19Voir A. Montebourg. La machine à trahir. op.cit.

20Certains voient dans ces « A.A.I » l’ébauche d’une nouvelle forme du politique qu’il conviendrait de mettre en accord avec les exigences de la démocratie. A débattre.

21Les Tribunaux administratifs font preuve d’une grande prudence : ils renouvellent rarement la jurisprudence. Cette capacité semble être le monopole du Conseil d’État.

22On assiste aussi bien à la relégation économique et sociale de certains espaces au nom de la « protection de la nature » qu’à la destruction de cette même nature par des installation industrielles présentées comme des opérations « d’éco-développement » (voir, par exemple, ce qui est réalisé au coup par coup dans la Vallée du Var (06), sans étude d’impact cumulé).

23Cf. La Revue des Deux Mondes. 15 juillet 1863.

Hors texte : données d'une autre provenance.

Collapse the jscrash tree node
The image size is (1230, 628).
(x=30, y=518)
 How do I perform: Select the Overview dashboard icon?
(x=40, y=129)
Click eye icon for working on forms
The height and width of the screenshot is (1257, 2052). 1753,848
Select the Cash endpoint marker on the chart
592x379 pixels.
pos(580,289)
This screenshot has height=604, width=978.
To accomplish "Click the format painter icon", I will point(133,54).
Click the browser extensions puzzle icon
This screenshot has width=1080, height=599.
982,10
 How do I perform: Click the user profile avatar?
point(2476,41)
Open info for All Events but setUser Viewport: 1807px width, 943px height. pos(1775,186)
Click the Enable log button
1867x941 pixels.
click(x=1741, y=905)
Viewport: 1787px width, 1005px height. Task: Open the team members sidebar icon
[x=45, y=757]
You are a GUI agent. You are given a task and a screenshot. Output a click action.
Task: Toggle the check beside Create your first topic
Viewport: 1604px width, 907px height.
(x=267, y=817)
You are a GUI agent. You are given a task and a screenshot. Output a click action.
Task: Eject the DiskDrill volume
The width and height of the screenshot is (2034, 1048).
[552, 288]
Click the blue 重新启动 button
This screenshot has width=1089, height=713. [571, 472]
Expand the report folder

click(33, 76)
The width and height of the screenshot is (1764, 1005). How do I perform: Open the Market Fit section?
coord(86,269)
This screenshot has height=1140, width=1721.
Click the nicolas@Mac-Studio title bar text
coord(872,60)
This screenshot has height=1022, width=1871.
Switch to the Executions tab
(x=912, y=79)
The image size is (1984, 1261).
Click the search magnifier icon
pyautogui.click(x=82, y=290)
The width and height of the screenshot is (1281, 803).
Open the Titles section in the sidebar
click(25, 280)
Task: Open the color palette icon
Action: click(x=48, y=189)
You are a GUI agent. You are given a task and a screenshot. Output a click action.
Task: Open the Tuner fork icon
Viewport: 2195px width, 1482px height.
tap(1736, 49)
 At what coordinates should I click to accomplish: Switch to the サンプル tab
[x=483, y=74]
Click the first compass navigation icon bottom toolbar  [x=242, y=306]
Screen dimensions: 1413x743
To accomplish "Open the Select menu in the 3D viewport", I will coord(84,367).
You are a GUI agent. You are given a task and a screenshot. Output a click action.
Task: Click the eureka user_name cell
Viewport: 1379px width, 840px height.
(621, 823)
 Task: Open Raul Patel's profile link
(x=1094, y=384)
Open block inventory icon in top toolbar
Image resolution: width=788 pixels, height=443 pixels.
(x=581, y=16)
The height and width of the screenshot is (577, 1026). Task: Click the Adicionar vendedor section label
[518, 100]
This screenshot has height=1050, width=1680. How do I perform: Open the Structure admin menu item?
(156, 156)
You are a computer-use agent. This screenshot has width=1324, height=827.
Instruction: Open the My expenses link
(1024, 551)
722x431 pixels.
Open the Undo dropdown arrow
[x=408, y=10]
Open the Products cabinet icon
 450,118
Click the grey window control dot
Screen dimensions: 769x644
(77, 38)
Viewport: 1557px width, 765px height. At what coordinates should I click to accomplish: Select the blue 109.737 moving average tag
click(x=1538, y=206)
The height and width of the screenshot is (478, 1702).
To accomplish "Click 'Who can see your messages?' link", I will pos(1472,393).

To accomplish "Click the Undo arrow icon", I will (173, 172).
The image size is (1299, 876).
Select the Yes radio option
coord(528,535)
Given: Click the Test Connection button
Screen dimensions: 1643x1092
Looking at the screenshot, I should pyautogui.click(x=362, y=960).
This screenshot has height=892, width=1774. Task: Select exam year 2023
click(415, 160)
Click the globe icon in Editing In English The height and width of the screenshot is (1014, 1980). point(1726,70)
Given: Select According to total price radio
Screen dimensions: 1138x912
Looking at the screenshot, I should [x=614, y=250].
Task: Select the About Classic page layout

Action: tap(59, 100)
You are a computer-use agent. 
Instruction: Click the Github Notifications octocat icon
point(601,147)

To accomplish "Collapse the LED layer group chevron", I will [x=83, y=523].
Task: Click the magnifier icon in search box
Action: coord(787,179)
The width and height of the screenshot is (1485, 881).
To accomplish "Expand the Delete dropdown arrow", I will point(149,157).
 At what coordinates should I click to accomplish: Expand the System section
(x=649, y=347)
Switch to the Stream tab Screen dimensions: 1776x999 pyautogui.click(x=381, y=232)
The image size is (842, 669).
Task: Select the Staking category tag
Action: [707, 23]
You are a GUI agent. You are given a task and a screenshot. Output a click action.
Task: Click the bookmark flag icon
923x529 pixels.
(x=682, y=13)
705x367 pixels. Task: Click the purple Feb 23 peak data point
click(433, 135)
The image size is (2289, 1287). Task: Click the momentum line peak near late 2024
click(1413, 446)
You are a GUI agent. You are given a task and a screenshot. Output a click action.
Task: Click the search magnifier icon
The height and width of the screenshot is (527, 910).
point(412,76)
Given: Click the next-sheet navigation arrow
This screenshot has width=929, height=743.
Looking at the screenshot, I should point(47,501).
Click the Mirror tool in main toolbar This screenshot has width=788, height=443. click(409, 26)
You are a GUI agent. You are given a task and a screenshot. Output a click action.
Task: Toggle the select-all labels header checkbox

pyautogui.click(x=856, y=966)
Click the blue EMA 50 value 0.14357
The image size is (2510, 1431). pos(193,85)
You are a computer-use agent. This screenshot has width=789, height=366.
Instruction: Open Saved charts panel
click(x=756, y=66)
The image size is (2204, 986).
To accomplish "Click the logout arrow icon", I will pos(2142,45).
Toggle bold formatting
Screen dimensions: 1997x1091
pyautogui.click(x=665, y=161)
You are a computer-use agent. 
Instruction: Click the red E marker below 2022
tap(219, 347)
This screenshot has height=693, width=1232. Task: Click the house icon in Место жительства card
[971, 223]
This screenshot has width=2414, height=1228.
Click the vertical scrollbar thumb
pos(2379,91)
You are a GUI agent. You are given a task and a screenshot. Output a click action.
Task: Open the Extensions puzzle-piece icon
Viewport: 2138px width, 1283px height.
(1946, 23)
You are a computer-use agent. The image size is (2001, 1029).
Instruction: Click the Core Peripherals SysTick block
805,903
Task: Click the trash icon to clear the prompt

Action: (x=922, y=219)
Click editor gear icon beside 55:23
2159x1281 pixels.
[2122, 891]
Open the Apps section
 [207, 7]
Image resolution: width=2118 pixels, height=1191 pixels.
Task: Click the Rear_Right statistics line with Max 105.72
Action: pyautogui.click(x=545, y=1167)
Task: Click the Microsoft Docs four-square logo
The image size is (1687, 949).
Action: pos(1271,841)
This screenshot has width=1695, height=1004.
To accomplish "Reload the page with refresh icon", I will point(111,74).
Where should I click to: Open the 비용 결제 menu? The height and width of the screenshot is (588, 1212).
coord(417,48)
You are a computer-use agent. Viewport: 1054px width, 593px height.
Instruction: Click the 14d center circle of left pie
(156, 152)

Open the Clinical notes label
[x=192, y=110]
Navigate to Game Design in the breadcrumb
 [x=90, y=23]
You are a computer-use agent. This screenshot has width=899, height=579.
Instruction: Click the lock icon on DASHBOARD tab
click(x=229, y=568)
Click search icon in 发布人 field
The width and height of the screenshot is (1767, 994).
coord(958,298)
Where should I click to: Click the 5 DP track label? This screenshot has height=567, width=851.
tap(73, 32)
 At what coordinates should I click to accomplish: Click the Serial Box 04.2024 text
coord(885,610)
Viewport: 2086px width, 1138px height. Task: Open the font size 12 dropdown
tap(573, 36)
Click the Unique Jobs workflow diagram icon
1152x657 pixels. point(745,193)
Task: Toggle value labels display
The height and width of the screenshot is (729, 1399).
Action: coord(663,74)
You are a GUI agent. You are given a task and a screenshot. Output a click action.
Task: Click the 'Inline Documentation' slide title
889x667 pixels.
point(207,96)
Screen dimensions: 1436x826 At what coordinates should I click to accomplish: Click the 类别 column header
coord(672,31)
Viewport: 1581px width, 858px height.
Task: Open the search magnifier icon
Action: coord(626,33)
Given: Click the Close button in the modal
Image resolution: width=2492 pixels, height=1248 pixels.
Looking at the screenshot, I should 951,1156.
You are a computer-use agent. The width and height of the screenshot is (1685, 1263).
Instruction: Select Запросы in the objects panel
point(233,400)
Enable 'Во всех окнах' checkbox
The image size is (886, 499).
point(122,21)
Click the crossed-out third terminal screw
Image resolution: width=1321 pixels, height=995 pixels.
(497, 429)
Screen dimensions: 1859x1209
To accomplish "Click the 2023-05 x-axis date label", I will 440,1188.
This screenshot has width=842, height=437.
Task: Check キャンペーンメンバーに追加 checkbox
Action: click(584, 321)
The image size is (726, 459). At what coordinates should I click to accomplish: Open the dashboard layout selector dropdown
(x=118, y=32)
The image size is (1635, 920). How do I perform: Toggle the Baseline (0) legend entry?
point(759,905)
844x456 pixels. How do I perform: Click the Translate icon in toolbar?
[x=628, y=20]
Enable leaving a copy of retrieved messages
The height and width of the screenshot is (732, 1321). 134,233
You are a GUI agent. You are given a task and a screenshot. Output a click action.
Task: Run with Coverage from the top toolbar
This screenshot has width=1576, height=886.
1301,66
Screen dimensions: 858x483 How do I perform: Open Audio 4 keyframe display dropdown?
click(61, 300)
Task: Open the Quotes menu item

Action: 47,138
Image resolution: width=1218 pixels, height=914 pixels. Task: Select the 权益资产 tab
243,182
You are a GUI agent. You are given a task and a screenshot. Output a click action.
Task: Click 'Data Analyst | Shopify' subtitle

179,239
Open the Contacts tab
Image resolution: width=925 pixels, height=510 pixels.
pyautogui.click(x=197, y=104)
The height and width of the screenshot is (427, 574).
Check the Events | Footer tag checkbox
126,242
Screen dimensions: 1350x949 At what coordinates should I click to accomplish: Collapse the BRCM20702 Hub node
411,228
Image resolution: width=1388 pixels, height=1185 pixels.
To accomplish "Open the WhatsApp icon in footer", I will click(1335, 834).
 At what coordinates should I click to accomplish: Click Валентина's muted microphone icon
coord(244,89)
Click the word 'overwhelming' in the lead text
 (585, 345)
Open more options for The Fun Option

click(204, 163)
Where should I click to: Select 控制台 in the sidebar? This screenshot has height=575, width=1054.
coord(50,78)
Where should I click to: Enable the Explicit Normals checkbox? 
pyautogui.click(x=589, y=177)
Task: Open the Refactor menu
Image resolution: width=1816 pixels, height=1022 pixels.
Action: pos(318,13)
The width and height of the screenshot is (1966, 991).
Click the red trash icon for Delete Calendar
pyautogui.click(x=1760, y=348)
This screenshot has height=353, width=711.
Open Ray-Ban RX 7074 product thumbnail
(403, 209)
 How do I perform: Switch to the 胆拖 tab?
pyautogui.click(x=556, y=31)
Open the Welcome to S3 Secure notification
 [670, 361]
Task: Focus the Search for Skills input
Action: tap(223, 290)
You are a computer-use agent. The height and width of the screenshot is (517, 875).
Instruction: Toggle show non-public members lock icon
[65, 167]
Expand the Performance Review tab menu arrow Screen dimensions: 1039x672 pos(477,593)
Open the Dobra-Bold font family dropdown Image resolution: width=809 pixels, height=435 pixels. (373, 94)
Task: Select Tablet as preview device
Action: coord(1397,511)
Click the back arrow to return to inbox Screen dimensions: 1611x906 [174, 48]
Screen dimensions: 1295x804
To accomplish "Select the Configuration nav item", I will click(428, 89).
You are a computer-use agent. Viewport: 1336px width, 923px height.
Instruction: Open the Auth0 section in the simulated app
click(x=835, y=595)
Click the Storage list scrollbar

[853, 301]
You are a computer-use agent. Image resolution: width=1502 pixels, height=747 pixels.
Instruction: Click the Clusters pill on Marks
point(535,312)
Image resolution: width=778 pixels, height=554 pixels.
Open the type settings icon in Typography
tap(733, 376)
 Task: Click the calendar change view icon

24Dans les petites communes, dans les cantons, où lorsque tout le monde se connaît, la crainte de s’afficher contre les sortants est particulièrement grande. Les élus locaux jouent souvent aux potentats se croyant tout permis, pratiquant des représailles sur leurs adversaires dans le quotidien. D’où la reconduction sur plusieurs décennies de leur mandat et leur proximité de plus en plus grande avec l’administration préfectorale ou régionale avec qui ils travaillent. Le résultat est qu’ils peuvent devenir facilement non les représentants des citoyens dans leur collectivité mais le soutien de l’administration auprès de leurs électeurs !

25Certains courants ultra conservateurs proposent le vote plural pour les familles nombreuses, comme s’il s’agissait pour le père ou la mère de ces familles (le plus souvent catholiques) d’un titre justifiant des prérogatives !

26Les travaux de juristes concernant la pauvreté sont très rares. Ce désintérêt est très significatif d’un « état de droit » sélectif. Les seules exceptions concernent les analyses pénalistes faisant, comme au XIX° siècle, retour à la notion de « classes dangereuses ».

27R. Debray. Supplique aux nouveaux progressistes du XXI° siècle. Gallimard. 2006.